Names are fun. Names are one way of identifying each other, identifying our places and our deities. I give names to the things I hold dear, to things into which I invest time and effort: to the house where I live (numbers are lovely but they miss the essence of the place), to the car I use, to my blogs, to my gender and my sexuality, to everything of significance. Naming it is what gives it significance in some cases.

My name for my outwardly queer, pagan, genderqueer, internet-based self is Hare. It’s so employers and people-I-used-to-know or people-I-vaguely-know can’t get curious and learn all these personal, raw things about me. They don’t need to know who I worship, who I sleep with, how I describe my gender, what mental health problems I have. So, I understand the appeal of other names, of magical names, of switching and changing one’s name. I also have a more personal name that I sometimes use when I talk or pray to deities, but that’s between them and me. It’s like a cloak or a shield or a trance to slip into; it’s something you can put on to cue yourself into a more spiritual state of mind.

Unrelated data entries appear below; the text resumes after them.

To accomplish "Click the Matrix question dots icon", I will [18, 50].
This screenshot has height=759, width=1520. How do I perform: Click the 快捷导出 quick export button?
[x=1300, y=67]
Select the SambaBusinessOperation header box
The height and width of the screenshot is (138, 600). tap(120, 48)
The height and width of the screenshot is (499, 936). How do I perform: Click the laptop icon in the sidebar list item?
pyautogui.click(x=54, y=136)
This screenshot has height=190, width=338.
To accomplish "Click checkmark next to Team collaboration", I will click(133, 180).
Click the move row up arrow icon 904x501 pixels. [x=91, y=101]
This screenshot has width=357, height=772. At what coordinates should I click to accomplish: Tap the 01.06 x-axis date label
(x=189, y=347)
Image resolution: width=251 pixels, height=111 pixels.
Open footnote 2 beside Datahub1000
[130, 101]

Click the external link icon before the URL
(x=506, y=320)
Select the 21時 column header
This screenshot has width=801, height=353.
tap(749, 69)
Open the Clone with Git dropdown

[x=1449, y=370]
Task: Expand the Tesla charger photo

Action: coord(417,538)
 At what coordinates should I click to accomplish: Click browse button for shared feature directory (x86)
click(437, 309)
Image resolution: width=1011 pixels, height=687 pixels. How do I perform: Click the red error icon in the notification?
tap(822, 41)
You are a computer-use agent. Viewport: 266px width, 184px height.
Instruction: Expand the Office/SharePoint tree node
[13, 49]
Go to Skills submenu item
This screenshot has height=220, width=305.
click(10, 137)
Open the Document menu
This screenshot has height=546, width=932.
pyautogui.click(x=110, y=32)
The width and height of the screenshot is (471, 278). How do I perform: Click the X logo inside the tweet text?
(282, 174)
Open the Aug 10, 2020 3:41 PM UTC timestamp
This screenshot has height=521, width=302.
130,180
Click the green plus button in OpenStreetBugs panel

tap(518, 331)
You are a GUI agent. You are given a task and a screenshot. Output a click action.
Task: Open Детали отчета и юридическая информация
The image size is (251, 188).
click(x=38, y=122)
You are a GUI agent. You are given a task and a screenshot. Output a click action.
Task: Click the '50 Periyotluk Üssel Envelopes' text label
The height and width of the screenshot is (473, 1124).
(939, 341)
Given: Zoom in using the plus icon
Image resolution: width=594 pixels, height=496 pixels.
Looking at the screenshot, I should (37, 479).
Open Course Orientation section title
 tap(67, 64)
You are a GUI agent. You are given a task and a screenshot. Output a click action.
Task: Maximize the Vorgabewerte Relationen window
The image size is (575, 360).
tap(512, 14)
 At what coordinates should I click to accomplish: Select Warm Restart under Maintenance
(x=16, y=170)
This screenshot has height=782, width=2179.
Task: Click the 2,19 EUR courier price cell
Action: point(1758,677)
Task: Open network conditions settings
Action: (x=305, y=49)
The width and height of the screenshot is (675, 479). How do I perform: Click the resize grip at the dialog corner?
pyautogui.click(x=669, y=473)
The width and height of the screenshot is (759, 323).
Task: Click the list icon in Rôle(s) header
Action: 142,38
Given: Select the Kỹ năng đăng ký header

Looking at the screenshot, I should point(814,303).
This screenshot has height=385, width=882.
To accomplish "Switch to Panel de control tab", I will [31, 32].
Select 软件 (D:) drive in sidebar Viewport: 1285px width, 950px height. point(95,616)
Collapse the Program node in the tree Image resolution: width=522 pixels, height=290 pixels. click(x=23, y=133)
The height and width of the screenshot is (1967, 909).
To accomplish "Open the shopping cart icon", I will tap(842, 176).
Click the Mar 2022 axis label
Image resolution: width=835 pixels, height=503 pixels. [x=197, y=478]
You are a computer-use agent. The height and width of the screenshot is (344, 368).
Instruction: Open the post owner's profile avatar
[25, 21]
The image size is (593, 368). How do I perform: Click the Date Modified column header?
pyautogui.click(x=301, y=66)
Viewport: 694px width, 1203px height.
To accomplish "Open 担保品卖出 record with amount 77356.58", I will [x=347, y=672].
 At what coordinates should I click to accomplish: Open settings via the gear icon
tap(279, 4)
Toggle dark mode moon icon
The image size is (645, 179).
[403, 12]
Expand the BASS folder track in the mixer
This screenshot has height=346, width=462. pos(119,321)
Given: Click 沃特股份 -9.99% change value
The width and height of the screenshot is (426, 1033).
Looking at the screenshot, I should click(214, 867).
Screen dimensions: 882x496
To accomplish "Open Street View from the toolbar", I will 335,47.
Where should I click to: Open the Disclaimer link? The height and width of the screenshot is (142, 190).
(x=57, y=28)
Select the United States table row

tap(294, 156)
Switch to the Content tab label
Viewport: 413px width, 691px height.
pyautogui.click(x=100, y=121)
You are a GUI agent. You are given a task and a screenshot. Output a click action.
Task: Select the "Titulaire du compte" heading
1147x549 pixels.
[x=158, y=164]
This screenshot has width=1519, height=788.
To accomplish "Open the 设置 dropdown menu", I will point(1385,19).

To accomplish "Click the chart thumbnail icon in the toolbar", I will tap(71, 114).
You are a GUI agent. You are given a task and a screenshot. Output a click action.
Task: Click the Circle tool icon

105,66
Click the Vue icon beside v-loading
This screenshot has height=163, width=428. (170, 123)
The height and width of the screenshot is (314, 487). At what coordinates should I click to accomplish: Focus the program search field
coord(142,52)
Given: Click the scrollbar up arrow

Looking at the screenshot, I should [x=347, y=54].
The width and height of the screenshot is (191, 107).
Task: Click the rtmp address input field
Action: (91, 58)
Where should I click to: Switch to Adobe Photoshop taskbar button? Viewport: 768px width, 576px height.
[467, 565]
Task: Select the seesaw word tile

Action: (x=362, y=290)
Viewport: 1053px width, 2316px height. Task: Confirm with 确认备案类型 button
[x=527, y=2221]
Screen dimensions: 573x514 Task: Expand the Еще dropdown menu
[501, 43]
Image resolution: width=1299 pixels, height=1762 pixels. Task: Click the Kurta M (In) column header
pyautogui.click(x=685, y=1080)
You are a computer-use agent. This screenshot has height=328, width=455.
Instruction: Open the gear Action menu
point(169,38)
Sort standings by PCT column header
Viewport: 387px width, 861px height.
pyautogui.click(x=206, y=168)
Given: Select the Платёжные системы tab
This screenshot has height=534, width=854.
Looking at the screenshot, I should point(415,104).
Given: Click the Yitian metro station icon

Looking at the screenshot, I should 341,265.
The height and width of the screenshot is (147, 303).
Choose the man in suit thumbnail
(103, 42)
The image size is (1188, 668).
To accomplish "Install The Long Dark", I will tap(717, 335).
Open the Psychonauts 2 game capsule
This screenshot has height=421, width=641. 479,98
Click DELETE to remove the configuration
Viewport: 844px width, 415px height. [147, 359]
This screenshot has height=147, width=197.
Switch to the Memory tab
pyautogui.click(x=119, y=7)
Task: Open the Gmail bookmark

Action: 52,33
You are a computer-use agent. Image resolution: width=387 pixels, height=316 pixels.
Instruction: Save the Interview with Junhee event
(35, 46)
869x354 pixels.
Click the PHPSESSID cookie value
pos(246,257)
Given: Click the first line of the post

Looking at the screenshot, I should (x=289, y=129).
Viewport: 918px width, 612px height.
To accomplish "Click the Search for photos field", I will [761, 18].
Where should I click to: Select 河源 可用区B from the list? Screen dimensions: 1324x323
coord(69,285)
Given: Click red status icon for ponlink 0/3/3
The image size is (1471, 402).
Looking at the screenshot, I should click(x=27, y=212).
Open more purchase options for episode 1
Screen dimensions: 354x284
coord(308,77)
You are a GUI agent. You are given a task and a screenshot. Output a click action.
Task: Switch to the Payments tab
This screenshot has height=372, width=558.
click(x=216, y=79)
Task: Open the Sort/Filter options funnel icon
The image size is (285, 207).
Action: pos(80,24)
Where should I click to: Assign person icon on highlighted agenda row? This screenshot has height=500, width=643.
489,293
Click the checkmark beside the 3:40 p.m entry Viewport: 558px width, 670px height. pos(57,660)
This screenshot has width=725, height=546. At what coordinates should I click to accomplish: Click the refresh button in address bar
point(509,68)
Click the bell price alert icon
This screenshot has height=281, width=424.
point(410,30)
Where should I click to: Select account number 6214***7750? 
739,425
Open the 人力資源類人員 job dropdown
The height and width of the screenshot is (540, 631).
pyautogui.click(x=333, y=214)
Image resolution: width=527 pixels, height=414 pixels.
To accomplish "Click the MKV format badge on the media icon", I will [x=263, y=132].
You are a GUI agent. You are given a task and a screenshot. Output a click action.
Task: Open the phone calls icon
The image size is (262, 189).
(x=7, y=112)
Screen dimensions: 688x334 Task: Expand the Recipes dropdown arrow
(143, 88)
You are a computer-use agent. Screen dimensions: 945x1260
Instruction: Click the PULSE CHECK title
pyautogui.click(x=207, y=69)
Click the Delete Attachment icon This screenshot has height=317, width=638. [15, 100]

However, I’ve also started to learn the value of introducing some of my Hare-self into my [offline-name] self – talking about genderqueer things on my FB, quietly ‘liking’ Pagan pages, wearing my Brigid’s cross every day and answering questions honestly if I’m asked. I’m learning to appreciate my full name, and smaller nicknames, and holding on to the knowledge that whatever I call myself, I will remain – essentially – me. (As a FAAB who plans on changing their surname on marriage, it’s a significant in many sections of my life.)

I think it helps that I’m a follower of a deity with a name which is said and written in so many different ways. I write Brigid and say /bri:d/ but recognise Bride and /braɪd/ and all manner of others. (I use this wiki page for the IPA [International Phonetic Alphabet], because I always get my diphthongs mixed up.) No matter what their name is, I know who my Lady of the Flame is, and I love all the names for them. I’m starting to learn to love all the names for myself, too.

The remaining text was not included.